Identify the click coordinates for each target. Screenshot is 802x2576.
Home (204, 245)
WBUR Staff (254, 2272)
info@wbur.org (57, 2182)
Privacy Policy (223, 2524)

• [HOW TO COMPLETE THIS TASK]:
Reproduce every single entry above exactly.

• [OUTPUT BELOW]:
Identify the click coordinates for each target. Screenshot is 802x2576.
Home (204, 245)
WBUR Staff (254, 2272)
info@wbur.org (57, 2182)
Privacy Policy (223, 2524)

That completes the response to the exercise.